Three distinct paradigms of healing emerged from conceptual mapping:

Biomedicine

Rooted in mind-body dualism and reductionist science, biomedicine views disease as arising from identifiable biological causes pathogens, genetic anomalies, metabolic disturbances or organ dysfunctions. It excels in diagnosis, emergency care, surgery and pharmacotherapy, supported by deductive reasoning, evidence-based medicine and technological precision [8-11].

Vitalistic Medicine

Traditional healing systems including Ayurveda, Siddha, Unani, Traditional Chinese Medicine and Homeopathy share the premise that a life-force governs biological function. Vitalistic reasoning is inductive, grounded in clinical observation and whole-person constitutional patterns. Imbalance of the life-force manifests as disease; treatment restores harmony using individualized therapeutic strategies [12-14].

Spiritual healing

Spiritual medicine predates both biomedicine and traditional systems. It views illness as arising from spiritual disharmony and healing as transformation of consciousness. Therapeutic approaches include prayer, ritual, mantra, intention, sacred sound, belief and other consciousness-based practices. Spiritual healing plays a key role in chronic suffering, grief, end-of-life care and existential distress [15-17].

Comparative characteristics

This trinity reflects distinct epistemologies rather than competing versions of the same science. Each system offers unique strengths across different care domains (Table 1).

Category Biomedicine Vitalistic Medicine Spiritual Healing
Ontology Materialist Vitalist Spiritualist
Cause of disease Biological dysfunction Imbalance of life-force Spiritual disharmony
Primary intervention Pharmaceuticals / surgery Natural / energetic therapies Prayer / consciousness / belief
Role of patient Passive recipient Active participant Seeker of transformation
Evidence base Objective clinical outcomes Observational and experiential evidence Subjective experience and faith

Table 1: Comparative characteristics.

Discussion

Biomedicine has transformed survival in acute and infectious disease, trauma, emergency care, maternal and neonatal health, and surgical intervention. Yet its reductionist orientation may overlook emotional, psychological and existential dimensions of illness. Vitalistic systems provide constitutional restoration, immune support and holistic chronic-disease care, although their metaphysical premises remain difficult to express in reductionist scientific terminology. Spiritual healing offers meaning, inner coherence and psychological integration essential for chronic and palliative care-though its outcomes are highly individual and difficult to operationalize within standard biomedical metrics [18].

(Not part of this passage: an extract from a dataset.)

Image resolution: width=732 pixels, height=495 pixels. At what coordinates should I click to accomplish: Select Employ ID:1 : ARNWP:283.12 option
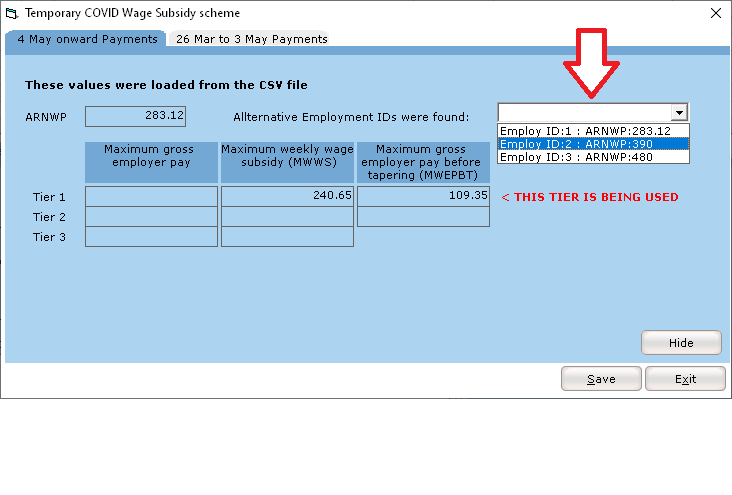[x=592, y=131]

Science itself evolves through paradigm shifts, and the legitimacy of a system depends on coherence within its own epistemic framework. A pluralistic model acknowledging multiple scientific worldviews empirical, vitalistic and spiritual-provides the foundation for inclusive and compassionate healthcare.

Conclusion

Biomedicine, Vitalistic Medicine and Spiritual Healing represent distinct paradigms characterized by different logics of healing. Rather than ranking these traditions hierarchically, healthcare must recognize their complementary strengths. A principled taxonomy supports respectful medical pluralism, strengthens research methodology, informs regulation and policy, enhances culturally competent care and advances integrative healthcare. True healing requires engagement with physical, emotional and spiritual dimensions of the human experience, and a taxonomy that honours distinct philosophical foundations is essential for the future of integrative medicine.